Leetcode-2 ADD two Numbers calculate the list of two pairs of problems



1. Description of the problem:

You are given, linked, lists representing, and non-negativenumbers. The digits is stored in reverse order and each of the their nodes containa a single digit. ADD the numbers and return it as a linked list.

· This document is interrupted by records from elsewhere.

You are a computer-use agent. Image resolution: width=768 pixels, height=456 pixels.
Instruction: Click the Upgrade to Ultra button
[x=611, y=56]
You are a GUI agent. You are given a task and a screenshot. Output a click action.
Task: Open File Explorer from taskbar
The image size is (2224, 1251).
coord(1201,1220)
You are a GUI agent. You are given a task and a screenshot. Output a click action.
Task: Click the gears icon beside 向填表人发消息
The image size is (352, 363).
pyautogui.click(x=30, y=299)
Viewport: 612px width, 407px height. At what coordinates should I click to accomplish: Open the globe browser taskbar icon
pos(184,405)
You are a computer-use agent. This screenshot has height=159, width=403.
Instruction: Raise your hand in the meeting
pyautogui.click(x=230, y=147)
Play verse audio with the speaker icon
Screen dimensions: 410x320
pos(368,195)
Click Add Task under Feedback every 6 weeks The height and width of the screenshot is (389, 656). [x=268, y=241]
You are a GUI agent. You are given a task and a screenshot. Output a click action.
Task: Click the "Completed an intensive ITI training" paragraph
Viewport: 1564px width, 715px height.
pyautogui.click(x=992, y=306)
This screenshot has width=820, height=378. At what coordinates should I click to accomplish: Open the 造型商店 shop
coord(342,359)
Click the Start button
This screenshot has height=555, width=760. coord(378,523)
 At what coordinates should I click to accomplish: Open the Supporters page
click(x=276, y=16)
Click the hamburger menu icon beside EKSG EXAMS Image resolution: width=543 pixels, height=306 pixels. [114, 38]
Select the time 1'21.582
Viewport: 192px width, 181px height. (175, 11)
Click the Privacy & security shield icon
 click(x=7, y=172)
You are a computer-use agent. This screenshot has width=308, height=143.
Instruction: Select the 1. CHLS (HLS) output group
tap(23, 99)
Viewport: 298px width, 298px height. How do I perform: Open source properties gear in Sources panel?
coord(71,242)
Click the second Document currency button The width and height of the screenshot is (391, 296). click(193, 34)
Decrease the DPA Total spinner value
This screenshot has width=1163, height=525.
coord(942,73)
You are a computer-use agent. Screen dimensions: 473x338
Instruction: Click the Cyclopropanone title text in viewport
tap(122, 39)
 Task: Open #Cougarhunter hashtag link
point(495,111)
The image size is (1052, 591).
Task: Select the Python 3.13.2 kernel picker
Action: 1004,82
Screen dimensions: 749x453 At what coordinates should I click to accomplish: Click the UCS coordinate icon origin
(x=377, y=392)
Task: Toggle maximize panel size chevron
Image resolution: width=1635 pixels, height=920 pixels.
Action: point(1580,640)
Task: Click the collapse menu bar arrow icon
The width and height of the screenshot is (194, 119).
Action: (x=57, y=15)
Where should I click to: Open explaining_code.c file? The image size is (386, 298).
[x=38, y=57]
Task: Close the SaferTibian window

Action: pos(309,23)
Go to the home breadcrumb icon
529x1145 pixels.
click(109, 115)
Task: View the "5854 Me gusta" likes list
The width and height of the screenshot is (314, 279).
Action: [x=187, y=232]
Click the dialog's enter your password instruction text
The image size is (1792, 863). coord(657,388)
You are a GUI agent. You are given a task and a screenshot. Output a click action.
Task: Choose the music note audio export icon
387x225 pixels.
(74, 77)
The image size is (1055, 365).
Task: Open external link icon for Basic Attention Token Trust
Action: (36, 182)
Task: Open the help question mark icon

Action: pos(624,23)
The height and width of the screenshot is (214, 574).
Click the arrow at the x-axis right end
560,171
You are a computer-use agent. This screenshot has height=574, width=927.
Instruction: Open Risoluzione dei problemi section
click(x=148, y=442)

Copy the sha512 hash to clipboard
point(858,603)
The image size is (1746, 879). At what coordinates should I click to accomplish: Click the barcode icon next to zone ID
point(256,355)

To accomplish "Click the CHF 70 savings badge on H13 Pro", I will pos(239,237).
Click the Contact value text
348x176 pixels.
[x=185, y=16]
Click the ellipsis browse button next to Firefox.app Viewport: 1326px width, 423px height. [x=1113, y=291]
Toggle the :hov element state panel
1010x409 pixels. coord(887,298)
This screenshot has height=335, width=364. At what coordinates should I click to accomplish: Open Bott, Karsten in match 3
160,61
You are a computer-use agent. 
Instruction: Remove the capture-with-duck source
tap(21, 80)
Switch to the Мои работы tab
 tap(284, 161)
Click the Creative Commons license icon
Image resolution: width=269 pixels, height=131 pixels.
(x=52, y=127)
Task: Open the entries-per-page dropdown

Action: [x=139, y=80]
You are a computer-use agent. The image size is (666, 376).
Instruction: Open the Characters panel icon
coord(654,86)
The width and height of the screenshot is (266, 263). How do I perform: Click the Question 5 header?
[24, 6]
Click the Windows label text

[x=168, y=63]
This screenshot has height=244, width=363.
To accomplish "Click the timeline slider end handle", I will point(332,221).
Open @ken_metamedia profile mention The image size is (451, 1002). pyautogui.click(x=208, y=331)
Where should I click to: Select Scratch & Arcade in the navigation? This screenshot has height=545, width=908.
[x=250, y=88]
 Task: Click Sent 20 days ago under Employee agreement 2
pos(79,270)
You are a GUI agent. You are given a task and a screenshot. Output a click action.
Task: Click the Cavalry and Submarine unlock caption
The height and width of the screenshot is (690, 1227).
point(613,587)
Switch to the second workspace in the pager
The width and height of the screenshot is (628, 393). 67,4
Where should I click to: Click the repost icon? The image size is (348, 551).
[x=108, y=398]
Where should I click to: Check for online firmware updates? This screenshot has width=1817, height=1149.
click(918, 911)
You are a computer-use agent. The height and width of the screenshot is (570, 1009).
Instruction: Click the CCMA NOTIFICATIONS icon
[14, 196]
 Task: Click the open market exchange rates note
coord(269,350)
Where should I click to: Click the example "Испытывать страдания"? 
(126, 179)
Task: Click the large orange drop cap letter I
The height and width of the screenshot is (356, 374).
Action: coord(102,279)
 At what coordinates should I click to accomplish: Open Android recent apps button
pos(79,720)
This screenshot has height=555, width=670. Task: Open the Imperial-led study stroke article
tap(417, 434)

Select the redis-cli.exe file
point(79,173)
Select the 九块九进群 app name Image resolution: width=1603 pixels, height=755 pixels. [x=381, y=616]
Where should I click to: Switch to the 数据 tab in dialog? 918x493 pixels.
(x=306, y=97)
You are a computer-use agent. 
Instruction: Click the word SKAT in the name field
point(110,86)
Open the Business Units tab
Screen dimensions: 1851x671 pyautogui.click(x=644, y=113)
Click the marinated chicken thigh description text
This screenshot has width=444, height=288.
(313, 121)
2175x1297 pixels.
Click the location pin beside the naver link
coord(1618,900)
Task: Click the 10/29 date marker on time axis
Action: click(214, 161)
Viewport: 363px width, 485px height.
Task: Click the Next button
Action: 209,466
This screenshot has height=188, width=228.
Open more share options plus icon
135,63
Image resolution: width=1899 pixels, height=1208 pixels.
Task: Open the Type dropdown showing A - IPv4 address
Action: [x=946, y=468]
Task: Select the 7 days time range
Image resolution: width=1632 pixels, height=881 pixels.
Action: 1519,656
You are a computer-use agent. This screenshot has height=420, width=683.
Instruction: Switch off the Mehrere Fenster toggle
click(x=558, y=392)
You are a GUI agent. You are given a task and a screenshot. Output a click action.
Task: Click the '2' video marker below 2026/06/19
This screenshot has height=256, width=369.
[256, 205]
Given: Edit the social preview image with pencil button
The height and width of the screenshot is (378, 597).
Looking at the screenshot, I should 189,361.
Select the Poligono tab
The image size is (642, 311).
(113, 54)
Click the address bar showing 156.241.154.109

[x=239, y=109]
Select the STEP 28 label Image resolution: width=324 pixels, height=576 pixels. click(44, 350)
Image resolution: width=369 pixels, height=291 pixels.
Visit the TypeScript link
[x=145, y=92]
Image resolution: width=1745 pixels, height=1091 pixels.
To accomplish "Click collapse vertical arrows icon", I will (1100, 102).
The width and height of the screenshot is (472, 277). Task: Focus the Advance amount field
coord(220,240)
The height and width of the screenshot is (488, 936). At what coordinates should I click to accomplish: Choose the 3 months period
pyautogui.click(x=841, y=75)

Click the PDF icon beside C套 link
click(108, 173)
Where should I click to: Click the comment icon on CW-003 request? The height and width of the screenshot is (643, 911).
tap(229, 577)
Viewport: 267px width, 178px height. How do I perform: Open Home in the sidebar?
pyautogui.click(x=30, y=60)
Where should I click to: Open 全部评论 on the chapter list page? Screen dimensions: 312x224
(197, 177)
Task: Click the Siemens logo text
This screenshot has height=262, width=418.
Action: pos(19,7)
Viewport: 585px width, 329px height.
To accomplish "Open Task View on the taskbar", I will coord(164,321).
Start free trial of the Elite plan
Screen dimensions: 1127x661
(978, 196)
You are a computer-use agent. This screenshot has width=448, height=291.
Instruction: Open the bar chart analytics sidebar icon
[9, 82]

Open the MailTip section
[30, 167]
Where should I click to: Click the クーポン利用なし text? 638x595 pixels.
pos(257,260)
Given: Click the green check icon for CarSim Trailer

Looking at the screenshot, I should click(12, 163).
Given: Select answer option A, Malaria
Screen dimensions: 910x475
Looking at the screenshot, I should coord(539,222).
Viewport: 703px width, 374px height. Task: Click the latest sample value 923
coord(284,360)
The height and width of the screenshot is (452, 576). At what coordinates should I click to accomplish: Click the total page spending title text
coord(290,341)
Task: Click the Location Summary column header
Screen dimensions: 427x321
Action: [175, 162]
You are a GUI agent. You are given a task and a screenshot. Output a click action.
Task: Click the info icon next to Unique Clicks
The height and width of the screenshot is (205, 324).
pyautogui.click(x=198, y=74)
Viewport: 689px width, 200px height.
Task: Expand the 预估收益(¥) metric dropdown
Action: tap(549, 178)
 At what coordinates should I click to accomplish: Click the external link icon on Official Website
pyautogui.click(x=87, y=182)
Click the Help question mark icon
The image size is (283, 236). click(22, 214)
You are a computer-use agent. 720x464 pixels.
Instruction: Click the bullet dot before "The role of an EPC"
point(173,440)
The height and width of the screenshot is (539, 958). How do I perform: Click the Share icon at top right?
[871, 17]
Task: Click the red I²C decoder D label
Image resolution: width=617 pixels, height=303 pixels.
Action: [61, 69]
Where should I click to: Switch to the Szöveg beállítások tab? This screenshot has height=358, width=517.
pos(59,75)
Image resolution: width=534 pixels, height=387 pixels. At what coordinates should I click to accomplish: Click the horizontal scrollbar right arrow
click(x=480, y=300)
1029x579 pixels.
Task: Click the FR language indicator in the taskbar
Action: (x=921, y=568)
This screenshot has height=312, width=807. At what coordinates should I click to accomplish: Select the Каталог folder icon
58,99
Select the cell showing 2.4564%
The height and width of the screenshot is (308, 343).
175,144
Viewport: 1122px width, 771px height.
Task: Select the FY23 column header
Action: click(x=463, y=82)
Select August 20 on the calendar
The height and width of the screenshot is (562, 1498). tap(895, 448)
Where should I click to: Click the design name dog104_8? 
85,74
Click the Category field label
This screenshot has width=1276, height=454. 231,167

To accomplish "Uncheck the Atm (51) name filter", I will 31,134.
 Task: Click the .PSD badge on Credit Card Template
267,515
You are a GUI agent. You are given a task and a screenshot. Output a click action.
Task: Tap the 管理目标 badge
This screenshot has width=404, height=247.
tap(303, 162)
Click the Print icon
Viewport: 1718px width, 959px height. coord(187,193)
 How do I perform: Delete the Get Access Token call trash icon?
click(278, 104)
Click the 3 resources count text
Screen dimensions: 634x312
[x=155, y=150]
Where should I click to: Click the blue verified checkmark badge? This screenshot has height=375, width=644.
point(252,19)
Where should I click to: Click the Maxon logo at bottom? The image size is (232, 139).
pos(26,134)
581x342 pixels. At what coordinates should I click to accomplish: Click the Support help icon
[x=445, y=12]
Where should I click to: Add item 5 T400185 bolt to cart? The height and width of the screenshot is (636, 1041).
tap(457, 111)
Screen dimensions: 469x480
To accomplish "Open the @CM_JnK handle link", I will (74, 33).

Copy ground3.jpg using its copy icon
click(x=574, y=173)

Input: (2, 4, 3) + (5, 6, 4)
Output:7, 0, 8

Definition of a linked list:

/** * Definition for singly-linked list. * public class ListNode {*     int val; *     ListNode Next; *     listnode (int x) {*         val = x; *         next = nul L *     } * } */

Here are a few things to consider: Considering that two linked lists are inconsistent in length, and that the list is still rounded up.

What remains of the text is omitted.